# YOUR TASK
Restate the listing word for word. Stop at the line that holds "This screenshot has width=1216, height=613.", include it, and leave out all pictures.

───── SUPPLIED ENTRIES ─────

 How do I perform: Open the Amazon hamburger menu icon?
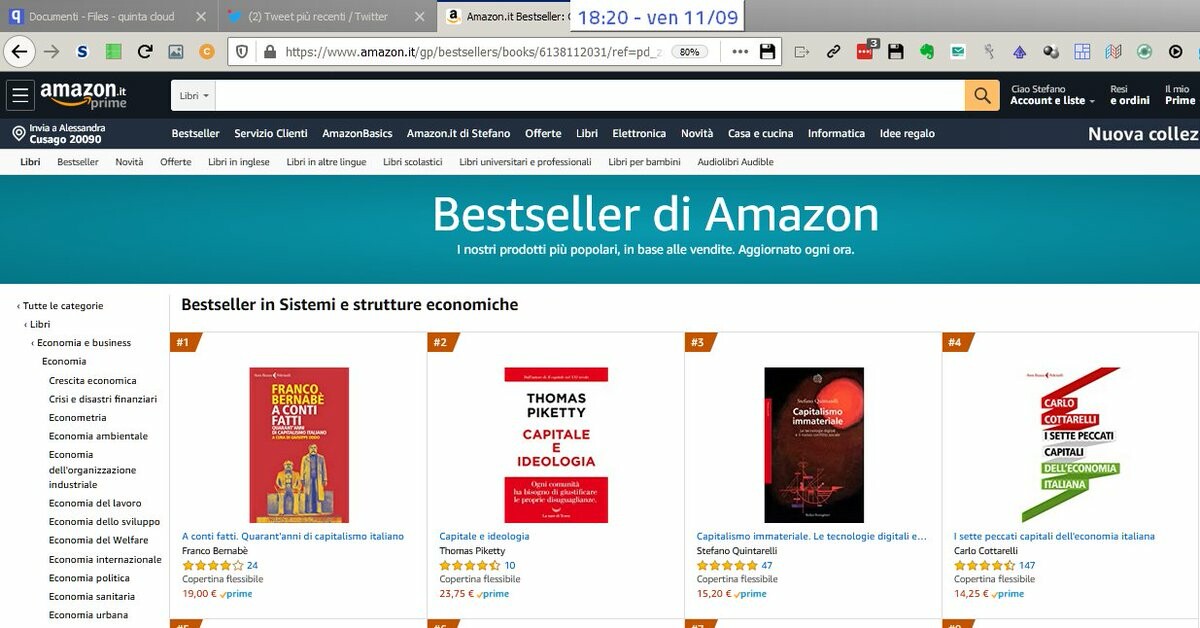pos(20,95)
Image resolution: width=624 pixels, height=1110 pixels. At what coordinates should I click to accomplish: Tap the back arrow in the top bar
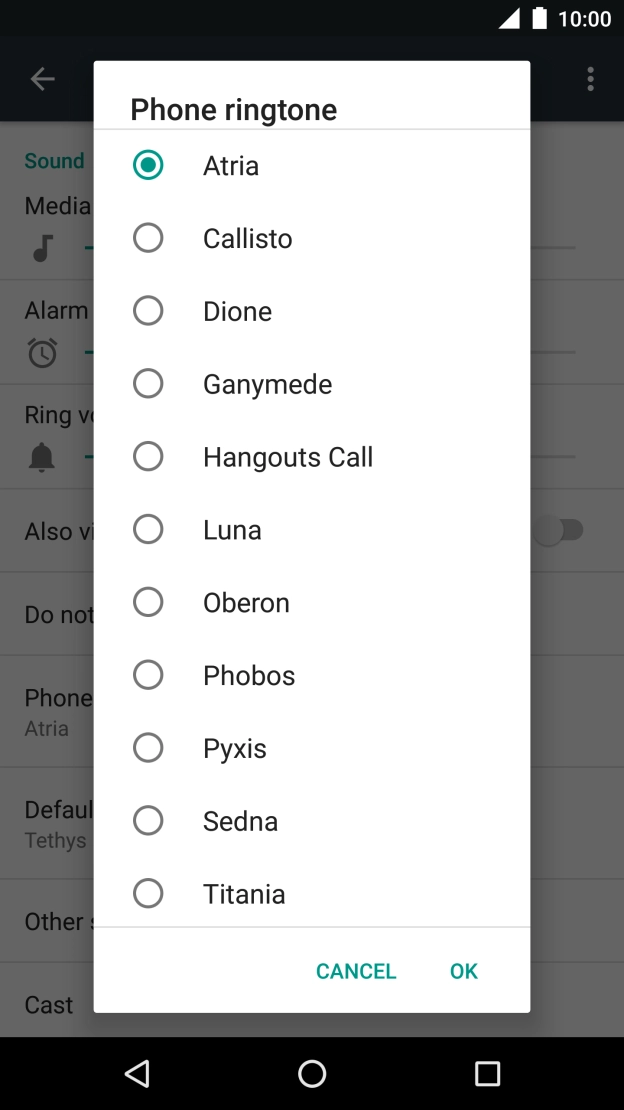coord(42,78)
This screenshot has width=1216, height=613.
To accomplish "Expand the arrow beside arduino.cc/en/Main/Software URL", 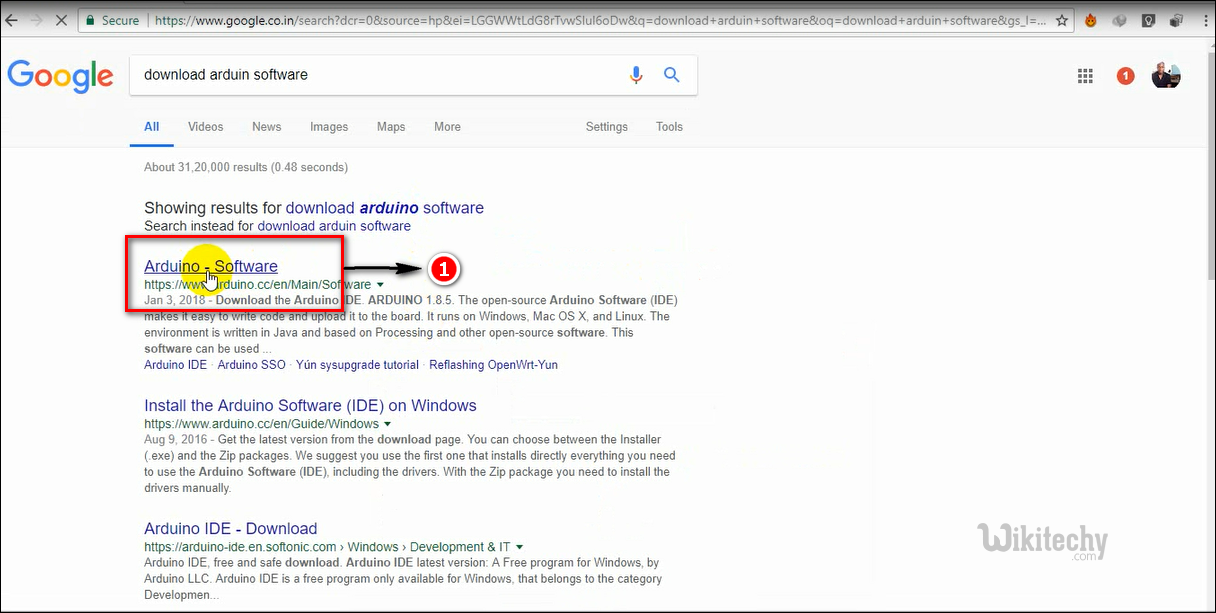I will point(380,285).
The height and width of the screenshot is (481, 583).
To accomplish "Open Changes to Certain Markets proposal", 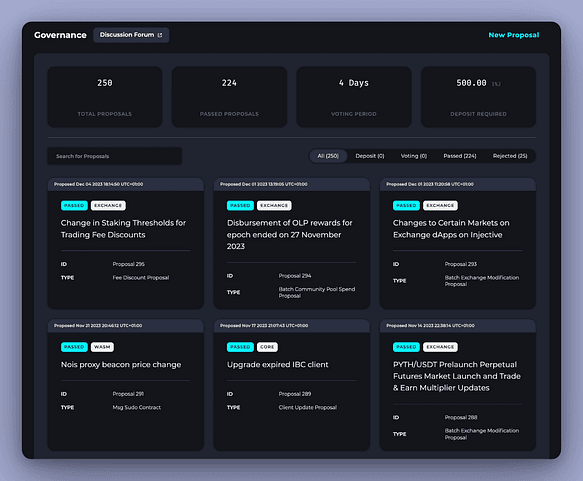I will [x=458, y=243].
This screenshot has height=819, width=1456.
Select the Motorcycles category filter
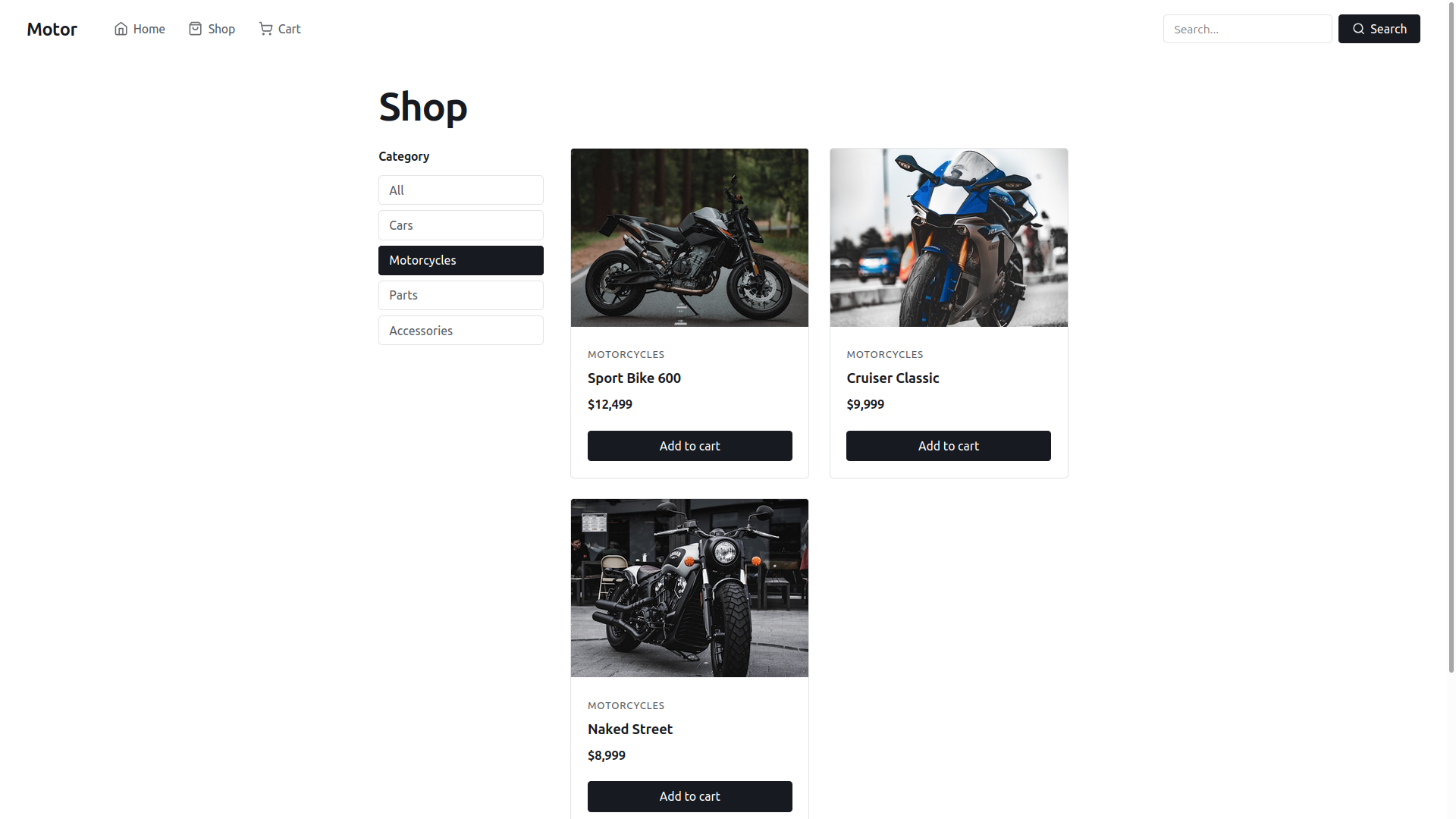[x=460, y=260]
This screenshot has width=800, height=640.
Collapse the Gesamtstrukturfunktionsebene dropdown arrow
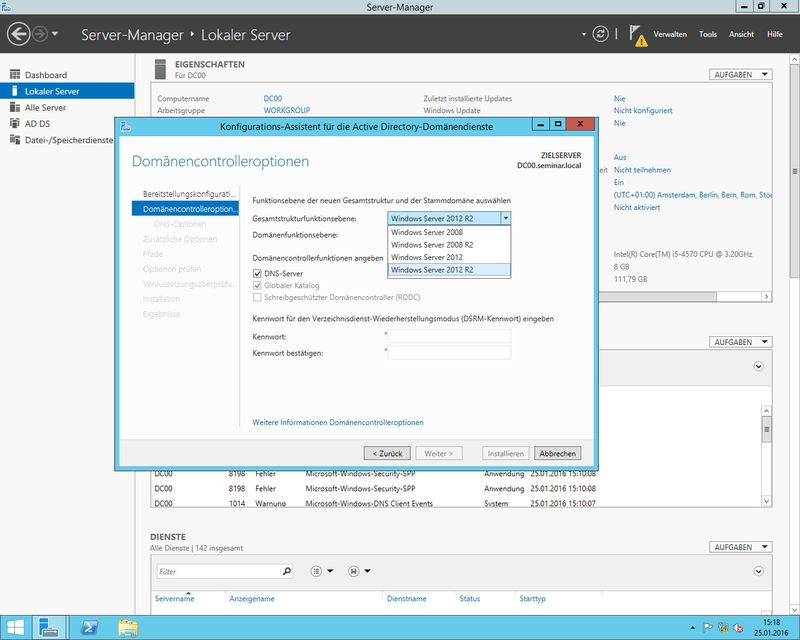pyautogui.click(x=506, y=218)
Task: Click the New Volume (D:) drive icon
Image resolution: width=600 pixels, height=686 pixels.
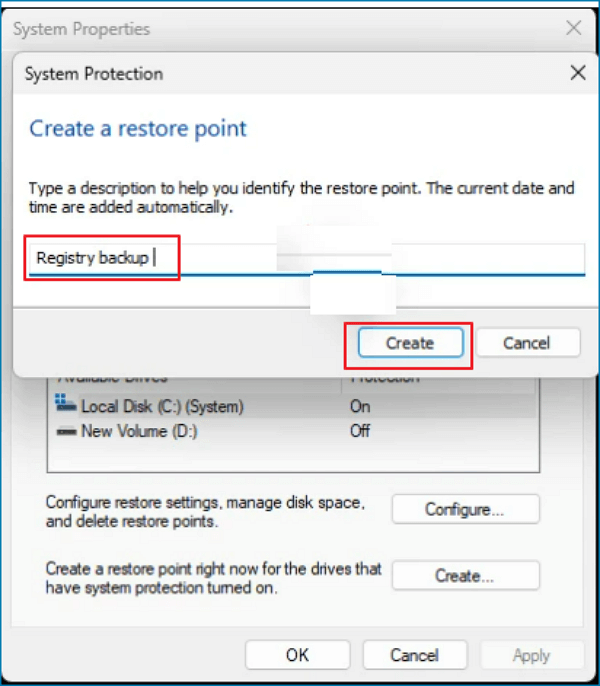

─────

# EXERCISE SOLUTION
 How do I perform: Open the Amazon hamburger menu icon?
pos(20,95)
Image resolution: width=624 pixels, height=1110 pixels. At what coordinates should I click to accomplish: Tap the back arrow in the top bar
coord(42,78)
This screenshot has width=1216, height=613.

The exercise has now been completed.